**TASK PROMPT:** Write only the number of lines in the data that contain the word "agent".

**GIVEN INFORMATION:**
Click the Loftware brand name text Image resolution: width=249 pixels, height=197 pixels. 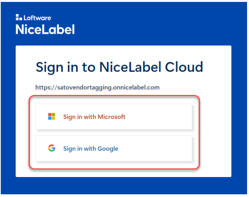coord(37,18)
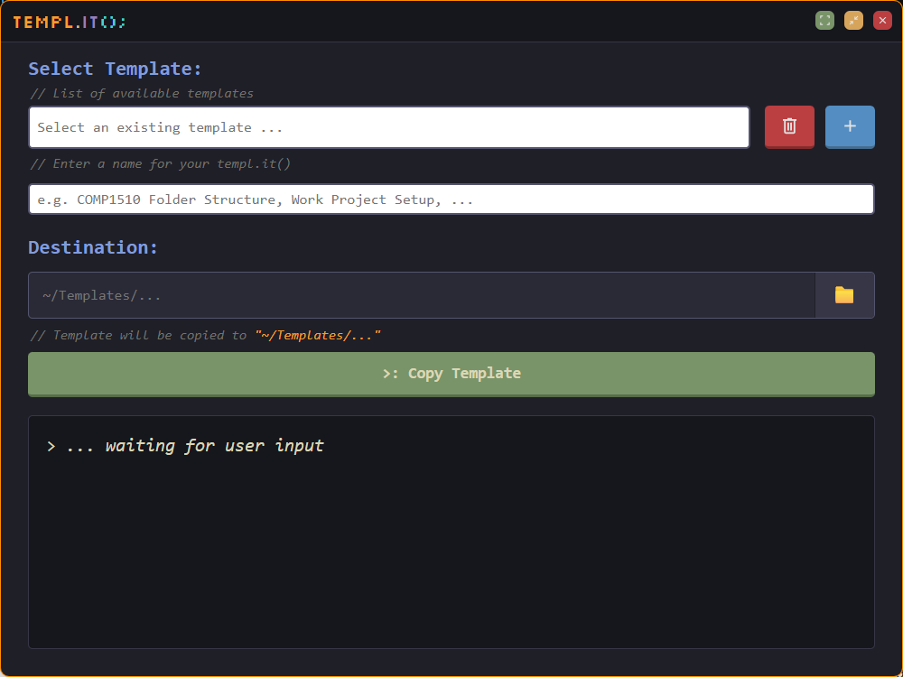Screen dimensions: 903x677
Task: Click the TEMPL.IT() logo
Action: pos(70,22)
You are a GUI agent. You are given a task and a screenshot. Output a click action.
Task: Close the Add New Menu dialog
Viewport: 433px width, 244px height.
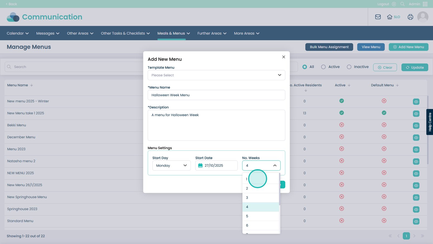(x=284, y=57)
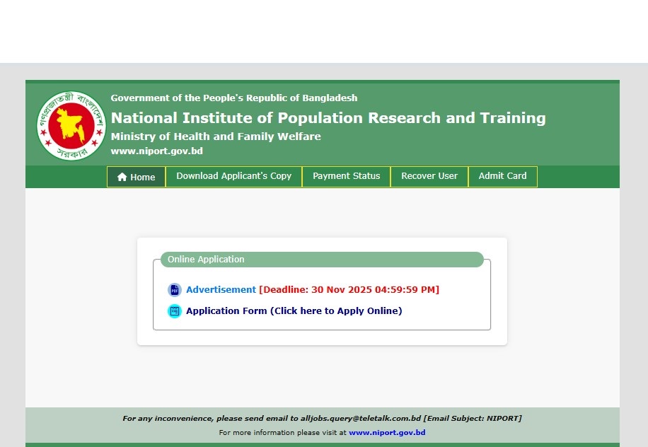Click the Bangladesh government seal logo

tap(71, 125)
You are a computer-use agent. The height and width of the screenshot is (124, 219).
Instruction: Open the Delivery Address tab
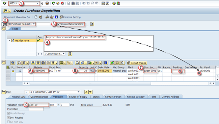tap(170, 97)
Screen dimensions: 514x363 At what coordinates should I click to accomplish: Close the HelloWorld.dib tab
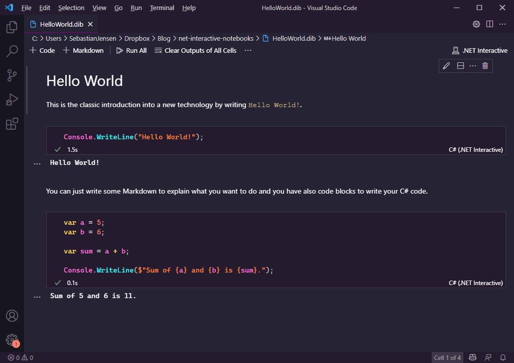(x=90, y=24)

...

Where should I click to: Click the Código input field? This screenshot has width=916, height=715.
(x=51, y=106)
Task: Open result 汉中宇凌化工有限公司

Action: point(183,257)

**ANSWER FOR THIS EXERCISE:** 2